Le sixième chapitre aborde l'espace astral : définition, géographie, correspondance avec le monde physique, possibilités d'exploration, créatures qui le hantent, corruption sont autant de points décrits. Il se poursuit par la descriptions de certaines zones spécifiques, des univers de poche ancrés dans l'espace par un rituel ou des circonstances exceptionnels, et que les rares voyageurs astraux savent chercher ou éviter. Les plans élémentaires sont alors décrits en une page : ils sont accessibles par le biais de l'espace astral mais, contrairement aux univers de poches ("netherworlds"), ils impliquent que la forme physique de l'explorateur quitte aussi le monde physique. Les trois dernières pages du chapitre présentent plus en détails les différentes méthodes de détection astrale et leurs particularités : dons, talents et sorts.

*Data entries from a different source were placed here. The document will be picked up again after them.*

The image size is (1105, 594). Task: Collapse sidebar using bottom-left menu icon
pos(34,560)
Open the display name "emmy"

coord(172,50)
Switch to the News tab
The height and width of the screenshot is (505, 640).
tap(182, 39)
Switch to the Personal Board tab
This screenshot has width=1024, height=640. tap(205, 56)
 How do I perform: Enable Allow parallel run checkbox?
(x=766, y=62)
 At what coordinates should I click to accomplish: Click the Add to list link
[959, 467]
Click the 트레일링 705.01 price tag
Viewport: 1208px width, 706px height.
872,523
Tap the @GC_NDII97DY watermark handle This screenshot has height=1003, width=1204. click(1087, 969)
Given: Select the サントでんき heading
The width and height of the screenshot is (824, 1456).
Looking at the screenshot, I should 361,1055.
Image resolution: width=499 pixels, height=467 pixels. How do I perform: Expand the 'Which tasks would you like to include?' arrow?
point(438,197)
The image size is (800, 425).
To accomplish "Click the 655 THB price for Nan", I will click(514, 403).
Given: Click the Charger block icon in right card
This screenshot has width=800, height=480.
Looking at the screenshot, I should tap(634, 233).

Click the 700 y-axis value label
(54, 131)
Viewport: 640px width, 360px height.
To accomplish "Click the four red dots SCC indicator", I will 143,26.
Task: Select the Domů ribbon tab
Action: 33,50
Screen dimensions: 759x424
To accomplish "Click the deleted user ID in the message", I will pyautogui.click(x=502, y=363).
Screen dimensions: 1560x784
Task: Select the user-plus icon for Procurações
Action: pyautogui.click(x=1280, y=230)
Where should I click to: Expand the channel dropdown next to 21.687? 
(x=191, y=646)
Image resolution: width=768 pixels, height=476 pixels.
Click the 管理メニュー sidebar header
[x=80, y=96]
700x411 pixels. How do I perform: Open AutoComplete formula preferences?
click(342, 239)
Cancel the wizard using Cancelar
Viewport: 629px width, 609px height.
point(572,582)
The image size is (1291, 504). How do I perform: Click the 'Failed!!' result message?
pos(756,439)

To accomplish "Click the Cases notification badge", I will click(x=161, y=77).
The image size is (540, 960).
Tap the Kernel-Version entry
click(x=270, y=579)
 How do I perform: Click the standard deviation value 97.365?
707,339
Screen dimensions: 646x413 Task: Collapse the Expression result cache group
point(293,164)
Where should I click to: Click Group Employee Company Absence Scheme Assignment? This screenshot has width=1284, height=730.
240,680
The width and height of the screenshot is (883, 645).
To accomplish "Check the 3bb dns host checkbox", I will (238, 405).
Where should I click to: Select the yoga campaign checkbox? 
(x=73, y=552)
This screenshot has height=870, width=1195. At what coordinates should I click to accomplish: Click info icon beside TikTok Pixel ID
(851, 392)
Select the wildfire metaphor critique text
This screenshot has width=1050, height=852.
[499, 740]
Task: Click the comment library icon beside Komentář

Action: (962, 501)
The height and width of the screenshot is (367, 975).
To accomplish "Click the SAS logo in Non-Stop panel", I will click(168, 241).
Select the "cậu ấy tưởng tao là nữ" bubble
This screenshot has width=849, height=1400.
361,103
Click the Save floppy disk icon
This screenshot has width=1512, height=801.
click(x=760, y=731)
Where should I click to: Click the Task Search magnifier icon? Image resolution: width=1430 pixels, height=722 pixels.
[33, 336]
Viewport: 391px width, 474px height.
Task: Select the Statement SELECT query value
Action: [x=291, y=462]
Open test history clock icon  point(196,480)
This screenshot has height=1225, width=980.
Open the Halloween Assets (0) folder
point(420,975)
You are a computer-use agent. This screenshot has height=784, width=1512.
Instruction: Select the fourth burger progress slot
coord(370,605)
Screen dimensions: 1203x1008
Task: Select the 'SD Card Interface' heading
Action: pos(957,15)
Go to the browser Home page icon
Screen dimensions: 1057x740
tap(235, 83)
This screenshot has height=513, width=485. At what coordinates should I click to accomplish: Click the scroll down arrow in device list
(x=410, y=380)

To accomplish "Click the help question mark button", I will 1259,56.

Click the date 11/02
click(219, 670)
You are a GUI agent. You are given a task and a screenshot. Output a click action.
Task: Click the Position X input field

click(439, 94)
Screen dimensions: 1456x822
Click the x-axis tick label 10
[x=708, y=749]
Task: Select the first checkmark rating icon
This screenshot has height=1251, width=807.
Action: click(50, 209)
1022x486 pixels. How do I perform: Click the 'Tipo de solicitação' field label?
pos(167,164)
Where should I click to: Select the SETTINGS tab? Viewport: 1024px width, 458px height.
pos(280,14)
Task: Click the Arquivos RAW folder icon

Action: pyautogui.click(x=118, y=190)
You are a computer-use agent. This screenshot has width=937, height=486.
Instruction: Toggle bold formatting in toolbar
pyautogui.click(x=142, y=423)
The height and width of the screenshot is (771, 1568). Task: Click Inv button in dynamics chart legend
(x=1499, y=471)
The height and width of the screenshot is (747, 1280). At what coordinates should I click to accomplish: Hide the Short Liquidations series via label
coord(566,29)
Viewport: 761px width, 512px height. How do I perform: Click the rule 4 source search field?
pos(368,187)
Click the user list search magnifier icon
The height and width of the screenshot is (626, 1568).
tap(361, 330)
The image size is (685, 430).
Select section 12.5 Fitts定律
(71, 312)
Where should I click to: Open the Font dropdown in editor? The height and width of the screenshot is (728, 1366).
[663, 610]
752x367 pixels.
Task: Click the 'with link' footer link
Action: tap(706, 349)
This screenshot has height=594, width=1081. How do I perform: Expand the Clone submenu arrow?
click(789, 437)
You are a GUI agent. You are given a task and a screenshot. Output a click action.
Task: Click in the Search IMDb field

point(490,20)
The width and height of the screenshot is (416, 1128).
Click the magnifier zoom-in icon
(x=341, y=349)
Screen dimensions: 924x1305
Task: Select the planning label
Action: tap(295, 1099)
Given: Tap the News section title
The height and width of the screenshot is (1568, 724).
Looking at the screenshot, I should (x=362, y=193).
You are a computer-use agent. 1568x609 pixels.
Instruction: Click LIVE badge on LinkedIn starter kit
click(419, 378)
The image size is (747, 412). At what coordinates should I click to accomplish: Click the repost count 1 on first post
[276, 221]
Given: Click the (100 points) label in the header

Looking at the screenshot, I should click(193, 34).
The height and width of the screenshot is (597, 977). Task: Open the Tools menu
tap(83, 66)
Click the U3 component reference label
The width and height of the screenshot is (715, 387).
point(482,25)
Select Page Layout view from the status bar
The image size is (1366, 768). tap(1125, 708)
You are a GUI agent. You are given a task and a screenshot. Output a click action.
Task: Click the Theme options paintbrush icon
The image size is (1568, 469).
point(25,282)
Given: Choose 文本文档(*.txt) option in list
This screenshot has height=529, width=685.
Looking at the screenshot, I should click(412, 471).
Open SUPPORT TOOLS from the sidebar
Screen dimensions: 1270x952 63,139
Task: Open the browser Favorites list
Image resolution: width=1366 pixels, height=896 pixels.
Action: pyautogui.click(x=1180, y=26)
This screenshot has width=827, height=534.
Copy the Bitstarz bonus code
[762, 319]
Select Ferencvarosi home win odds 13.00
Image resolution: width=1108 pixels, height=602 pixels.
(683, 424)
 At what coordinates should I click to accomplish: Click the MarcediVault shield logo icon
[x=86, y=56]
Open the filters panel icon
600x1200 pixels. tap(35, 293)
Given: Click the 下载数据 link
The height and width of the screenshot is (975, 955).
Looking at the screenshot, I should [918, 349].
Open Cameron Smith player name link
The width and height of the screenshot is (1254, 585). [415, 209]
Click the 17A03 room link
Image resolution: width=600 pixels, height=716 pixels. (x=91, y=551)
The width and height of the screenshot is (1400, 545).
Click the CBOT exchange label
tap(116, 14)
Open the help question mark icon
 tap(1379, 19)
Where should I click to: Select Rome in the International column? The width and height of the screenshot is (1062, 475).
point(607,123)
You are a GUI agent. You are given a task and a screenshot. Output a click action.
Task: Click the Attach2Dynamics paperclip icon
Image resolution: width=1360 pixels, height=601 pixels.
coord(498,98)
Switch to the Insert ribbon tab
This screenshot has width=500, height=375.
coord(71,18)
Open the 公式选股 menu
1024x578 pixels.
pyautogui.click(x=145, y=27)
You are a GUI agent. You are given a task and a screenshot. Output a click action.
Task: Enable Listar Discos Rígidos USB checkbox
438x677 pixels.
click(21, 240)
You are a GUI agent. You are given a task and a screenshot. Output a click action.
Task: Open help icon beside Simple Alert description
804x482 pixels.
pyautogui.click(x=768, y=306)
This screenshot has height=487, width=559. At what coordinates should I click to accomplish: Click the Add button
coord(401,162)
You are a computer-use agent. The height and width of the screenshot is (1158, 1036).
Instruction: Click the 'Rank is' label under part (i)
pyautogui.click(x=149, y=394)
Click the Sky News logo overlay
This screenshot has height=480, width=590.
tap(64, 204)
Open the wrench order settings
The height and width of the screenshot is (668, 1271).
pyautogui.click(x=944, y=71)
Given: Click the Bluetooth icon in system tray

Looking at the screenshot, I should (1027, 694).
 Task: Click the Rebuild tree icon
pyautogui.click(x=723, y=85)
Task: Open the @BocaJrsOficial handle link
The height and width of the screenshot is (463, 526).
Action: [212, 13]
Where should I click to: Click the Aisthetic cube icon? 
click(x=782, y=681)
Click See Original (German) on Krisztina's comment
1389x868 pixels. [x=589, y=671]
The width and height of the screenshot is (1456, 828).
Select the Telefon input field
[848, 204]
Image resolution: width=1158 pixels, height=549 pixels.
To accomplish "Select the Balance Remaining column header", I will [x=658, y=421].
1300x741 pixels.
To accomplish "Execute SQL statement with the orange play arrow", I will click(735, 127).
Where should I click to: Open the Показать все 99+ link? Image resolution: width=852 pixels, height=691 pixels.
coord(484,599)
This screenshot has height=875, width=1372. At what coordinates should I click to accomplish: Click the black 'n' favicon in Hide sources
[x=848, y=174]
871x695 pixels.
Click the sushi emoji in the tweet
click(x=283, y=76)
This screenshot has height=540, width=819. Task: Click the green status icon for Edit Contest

Le septième chapitre traite de la convocation d'esprits ("Summoning"). Qu'il s'agisse d'élémentaires, d'esprits, d'alliés planaires ou d'esprits nommés -les plus puissants- la convocation est régie de la même manière : soit via un sort, soit via un talent, soit via la semi-magie, un adepte devra trouver un esprit puis lui imposer sa volonté avant de pouvoir lui assigner une ou plusieurs tâches. Il est aussi possible, pour les esprits les plus intelligents, de négocier et conclure un pacte où les deux partis sont bénéficiaires. Bien entendu, cela ne va pas sans danger et un esprit libéré de l'emprise d'un adepte peut être banni. Le tout occupe vingt-neuf pages.
Les autres types de magie sont rassemblés dans le huitième chapitre : rituels, familiers, divination et chamanisme. Pour ce dernier type de magie, une nouvelle discipline est proposée, le shaman, qui utilise des fétiches en lieu et place de matrices pour lancer des sorts.
Les trente dernières pages de l'ouvrage et le neuvième chapitre proposent de nouvelles règles de création de sorts. Un mage peut choisir les effets souhaités par un sort et déterminera le cercle du sort nouvellement créé. Il devra alors tisser puis lancer ce sort tout en pratiquant un rituel qui lui permettra de créer un motif magique spécifique à ce sort, motif qui lui servira ensuite lorsqu'il voudra lancer à nouveau le sort et qu'il pourra tout à fait enseigner à d'éventuels élèves. C'est par ce biais qu'un adepte peut créer des sorts de disciplines multiples. Des exemples de tels sorts ou de sorts de haut cercle, treize au total, sont présentés. Enfin, les tables nécessaires à la création d'un sort sont résumées en annexe.
Cette fiche a été rédigée entre le 8 mai 2000 et le 8 mai 2009.